NVIDIA / TransformerEngine

A library for accelerating Transformer models on NVIDIA GPUs, including using 8-bit floating point (FP8) precision on Hopper and Ada GPUs, to provide better performance with lower memory utilization in both training and inference.
https://docs.nvidia.com/deeplearning/transformer-engine/user-guide/index.html
Apache License 2.0
2k stars 333 forks source link

[Feature Request] Please support pytorch and Jax FP8 type without custom data type #391

Open MoFHeka opened 1 year ago

MoFHeka commented 1 year ago

Torch FP8 data type may be released at version 2.1, and Jax FP8 supported has already being released.
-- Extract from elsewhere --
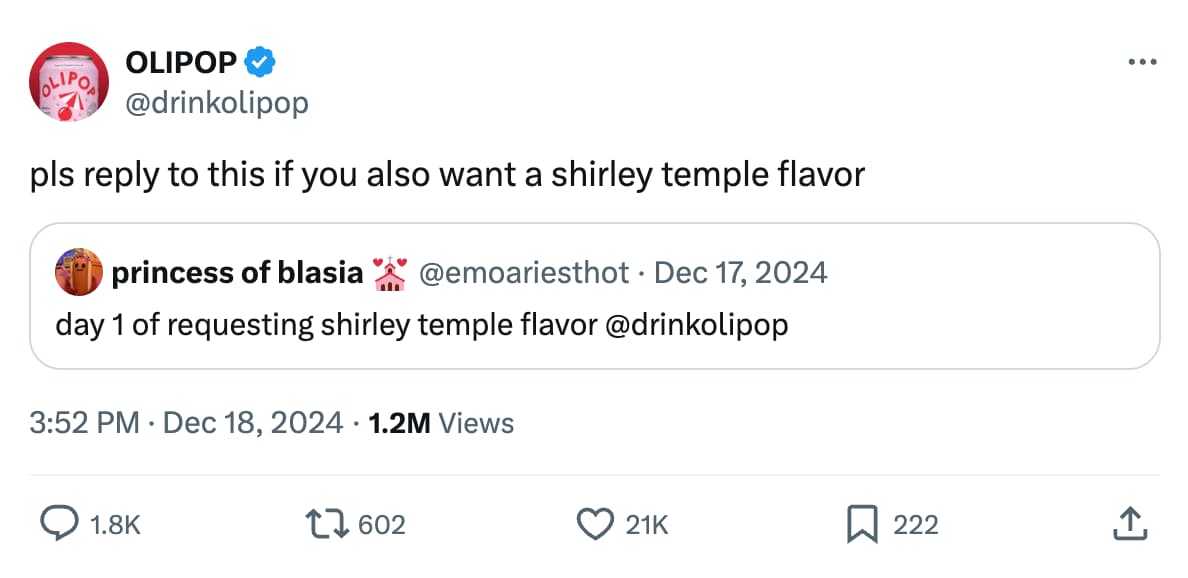
Task: Click the 222 bookmark count
Action: (915, 523)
mingxu1067 commented 1 year ago

@nouiz Would you have comments on this about JAX? @jeng1220 @zlsh80826 for viz

nouiz commented 1 year ago

There is effort to have native XLA support for fp8. But it is more complex and so it will take more time. TE is the fast path for fp8 kernels.

MoFHeka commented 1 year ago

How about pytorch FP8 data type? I noticed that it was already merged into main branch.

Also I found TE still not supporting attention dot calculation when LLM casual text training. Would it be better when using XLA? @nouiz

Finally I want to know if there is a roadmap for TE FP8 LLM training. Should I choose Jax or torch? Not for today, but for the next year.